Tom Fox recently wrote a post for the FCPA Blog about allegations that Shell made a £1.1 billion ($1.42 billion) payment for an oil field license in Nigeria, with half the money ending up in a company owned by a Nigerian government official.
Having initially denied any wrongdoing, incriminating emails leaked to the staff at advocacy group Global Witness prompted Shell to claim there was a commercial impasse that could only be breached by their dealing with the company concerned.
Maintaining its innocence, Shell stated that it had done nothing wrong and this was a matter for the Nigerian government over how it chose to apportion the license fee.
Whether these payments amount to corruption by a major oil company remains to be seen. What is clear is that this is precisely the sort of development that I have commented upon and predicted previously, when considering the SEC Rule, repealed by the U.S. Senate in February of this year.
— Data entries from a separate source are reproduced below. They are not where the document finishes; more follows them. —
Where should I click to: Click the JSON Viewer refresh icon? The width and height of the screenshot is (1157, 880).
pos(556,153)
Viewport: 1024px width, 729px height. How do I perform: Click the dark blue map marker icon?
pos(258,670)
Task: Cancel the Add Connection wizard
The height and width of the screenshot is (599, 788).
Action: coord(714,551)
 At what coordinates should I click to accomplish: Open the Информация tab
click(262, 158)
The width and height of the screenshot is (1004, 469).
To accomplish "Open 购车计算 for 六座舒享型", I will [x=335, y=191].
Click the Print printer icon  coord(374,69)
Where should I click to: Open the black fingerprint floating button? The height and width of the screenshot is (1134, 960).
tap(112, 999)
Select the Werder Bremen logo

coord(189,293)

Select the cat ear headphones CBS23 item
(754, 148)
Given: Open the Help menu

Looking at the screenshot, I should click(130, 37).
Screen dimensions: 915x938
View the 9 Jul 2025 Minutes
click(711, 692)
The Extractive Industries Disclosure Rule — adopted in 2012 and finalized in 2016 — was intended to force those companies in the industry to disclose any payments over $100,000 made to foreign governments. The rule was set to go into effect in 2018.
My concerns about its repeal were simple. Energy companies might recommence the sort of under-the-table-payments that many in law enforcement had fought to prevent, and that we hoped had been substantially confined to a darker past. The Shell/Nigeria story seems a classic case in point and indicative of the type of situations we could be returning to with much greater frequency with the abandonment of the SEC rule.
Natural resources like oil belong to “the State,” in this instance the people of Nigeria. So why was license money allegedly “re-allocated” to a company owned by a Nigerian government official? These diversions of revenue are extremely damaging to developing nations. They hold back growth and impact directly upon the poorest of people who should be benefiting from oil exploration and the revenue it generates. The $700 million in question could have been used to build hospitals — part of an infrastructure that supports those unable to fend for themselves.
Any form of corruption blights a society. Those engaging in it not only let themselves, their corporations, and their nations down, but are hammering nails into the coffins of those who may die needlessly due to shortages of medication or food needed to sustain them and their families (not to mention other areas of failing public services and infrastructure).
This is not being melodramatic. The impact of corruption (especially Grand Corruption) cannot be overstated. The United Nations and other organizations dedicated to improving life for the global poor are struggling to convince governments of the damage being wreaked on countries criminally exploited by corrupt leaders and big business.
The decision to abandon the Extractive Industries Disclosure Rule is likely to fuel corruption. Without the rule, we are potentially opening up the floodgates for big business to return to the “good old days” when tax-deductible backhanders were an everyday occurrence, especially when doing business with developing nations.